**Input material**
....................

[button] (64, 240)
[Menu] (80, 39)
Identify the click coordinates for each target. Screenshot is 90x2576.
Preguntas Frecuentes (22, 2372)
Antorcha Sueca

....................

Transcribe the material exactly, so that no line is lost or altered.

[button] (64, 240)
[Menu] (80, 39)
Identify the click coordinates for each target. Screenshot is 90x2576.
Preguntas Frecuentes (22, 2372)
Antorcha Sueca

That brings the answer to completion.